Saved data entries
______________________________

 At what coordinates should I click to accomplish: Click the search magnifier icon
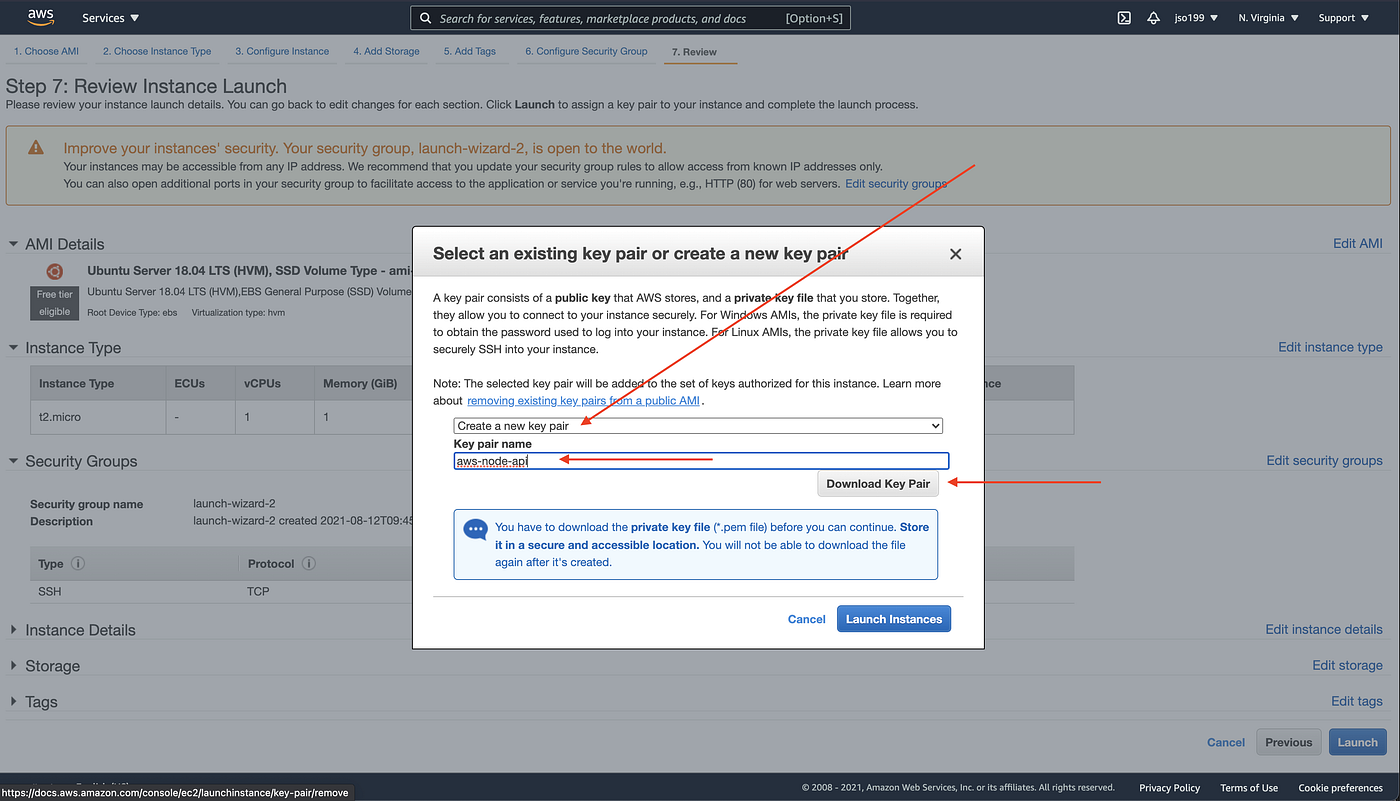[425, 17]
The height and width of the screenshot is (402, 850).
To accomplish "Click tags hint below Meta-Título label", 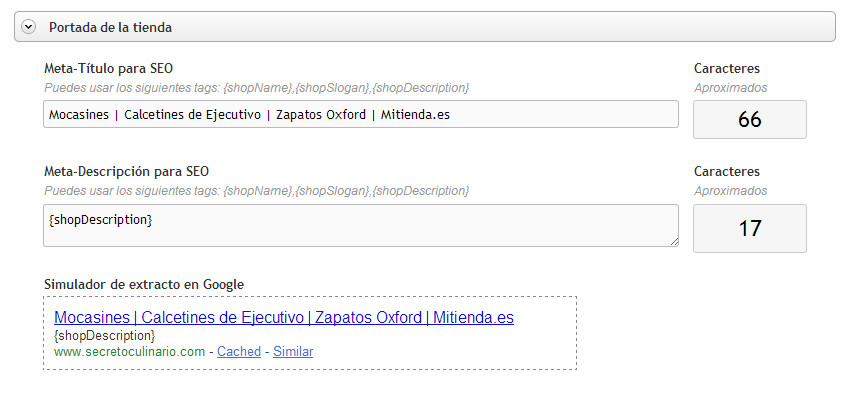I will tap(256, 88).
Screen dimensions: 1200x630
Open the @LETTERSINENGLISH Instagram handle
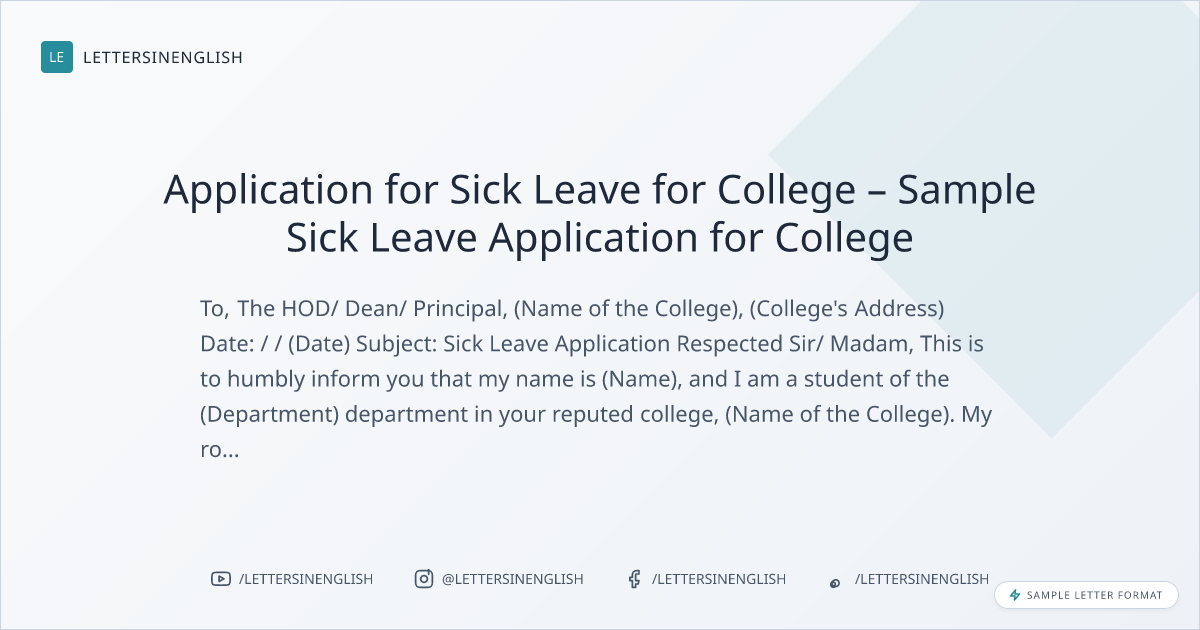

______________________________

[REQUIRED ACTION]
Transcription of the lines from the one with "Screen dimensions: 1200x630" through the end of the entries is required, exact and with no pictures.

[ANSWER TO THIS TASK]
Screen dimensions: 1200x630
Open the @LETTERSINENGLISH Instagram handle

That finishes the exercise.